The news was welcomed by wildlife groups. Mark Jones, Executive Director of Humane Society International UK, commented, "Regrettably, our British wildlife fall victim to all sorts of unscrupulous criminal activity and cruelty. The National Wildlife Crime Unit does an absolutely vital job investigating illegal persecution, on the front-line protecting our wild species against such things illegal hare coursing, badger baiting, wild bird trapping and poisoning of our birds of prey."

 

However, in March last year, the government rejected recommendations made by the Parliamentary Environmental Audit Committee to "give funding certainty for the critically important National Wildlife Crime Unit" and make possession of the main poison used to kill birds of prey illegal.

 

EAC chair Joan Walley said at the time that "The Government has missed an opportunity to take two simple measures to protect important wildlife threatened by poachers and criminals in the UK. It has failed to follow Scotland's lead in criminalising possession of carbofuran - the main poison used to kill birds of prey [and] it has refused to provide the long-term financial certainty that the National Wildlife Crime Unit needs."

 

On Thursday, HSI's Mark Jones added, "Financial uncertainty has been hanging over the NWCU for some time so we are delighted that the government is now providing funding security.
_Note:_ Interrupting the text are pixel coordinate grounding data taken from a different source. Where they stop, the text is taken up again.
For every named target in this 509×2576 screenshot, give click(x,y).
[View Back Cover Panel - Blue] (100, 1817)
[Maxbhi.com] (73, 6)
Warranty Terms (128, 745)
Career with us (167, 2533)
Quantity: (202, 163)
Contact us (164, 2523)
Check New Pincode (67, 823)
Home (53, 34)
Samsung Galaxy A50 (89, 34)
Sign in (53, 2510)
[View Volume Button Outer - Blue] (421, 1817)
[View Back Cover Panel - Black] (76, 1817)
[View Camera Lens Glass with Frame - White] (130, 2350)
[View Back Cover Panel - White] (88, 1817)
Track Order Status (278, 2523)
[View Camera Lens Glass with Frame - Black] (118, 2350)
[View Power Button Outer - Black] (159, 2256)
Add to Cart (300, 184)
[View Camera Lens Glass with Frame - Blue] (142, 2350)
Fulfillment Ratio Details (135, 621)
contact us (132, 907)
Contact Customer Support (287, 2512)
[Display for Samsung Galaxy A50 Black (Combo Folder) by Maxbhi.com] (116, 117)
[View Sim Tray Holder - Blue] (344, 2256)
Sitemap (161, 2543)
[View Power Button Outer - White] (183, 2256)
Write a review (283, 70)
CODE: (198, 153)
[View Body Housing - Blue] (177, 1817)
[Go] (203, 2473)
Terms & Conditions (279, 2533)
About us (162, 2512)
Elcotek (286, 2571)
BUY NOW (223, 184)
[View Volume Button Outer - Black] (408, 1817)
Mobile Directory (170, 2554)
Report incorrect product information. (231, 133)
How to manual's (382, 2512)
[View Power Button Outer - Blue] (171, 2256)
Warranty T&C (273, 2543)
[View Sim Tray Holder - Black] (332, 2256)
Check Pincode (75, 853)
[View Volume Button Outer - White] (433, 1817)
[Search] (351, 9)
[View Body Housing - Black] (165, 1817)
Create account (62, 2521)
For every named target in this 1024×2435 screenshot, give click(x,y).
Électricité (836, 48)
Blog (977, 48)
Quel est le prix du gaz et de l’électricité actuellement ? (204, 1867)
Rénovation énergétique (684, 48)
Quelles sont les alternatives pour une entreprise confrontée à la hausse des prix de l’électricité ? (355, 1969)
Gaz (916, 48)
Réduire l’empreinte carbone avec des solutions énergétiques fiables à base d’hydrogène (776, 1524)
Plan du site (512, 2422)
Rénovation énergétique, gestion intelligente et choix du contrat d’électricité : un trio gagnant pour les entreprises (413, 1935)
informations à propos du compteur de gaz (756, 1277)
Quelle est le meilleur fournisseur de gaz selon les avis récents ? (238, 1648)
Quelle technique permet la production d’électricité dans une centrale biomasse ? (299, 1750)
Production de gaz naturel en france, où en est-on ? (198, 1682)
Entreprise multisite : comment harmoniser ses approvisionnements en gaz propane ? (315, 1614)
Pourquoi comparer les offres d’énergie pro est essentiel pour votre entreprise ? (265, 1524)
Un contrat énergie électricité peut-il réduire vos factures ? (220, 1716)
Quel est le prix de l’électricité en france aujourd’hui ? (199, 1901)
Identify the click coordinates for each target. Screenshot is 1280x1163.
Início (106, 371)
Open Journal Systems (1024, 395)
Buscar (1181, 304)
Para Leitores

We urge the government to go even further by implementing the Environmental Audit Committee's recommendations, in particular to follow Scotland's lead by appointing specialist wildlife crime prosecutors, and to ensure that sentencing for wildlife crime is sufficient to act as a deterrent."

 

Amongst the EAC's recommendations made in October 2012 was that the Westminster government follow the example of their Scottish counterparts and introduce 'vicarious liability', which would make landowners responsible for what happens on their estates. Ministers responded that they would watch how well the new law works in Scotland; Joan Walley urged that they should "also look at how well the tougher law in Scotland acts as a deterrent, [checking the number of incidents] not simply how many convictions there are there."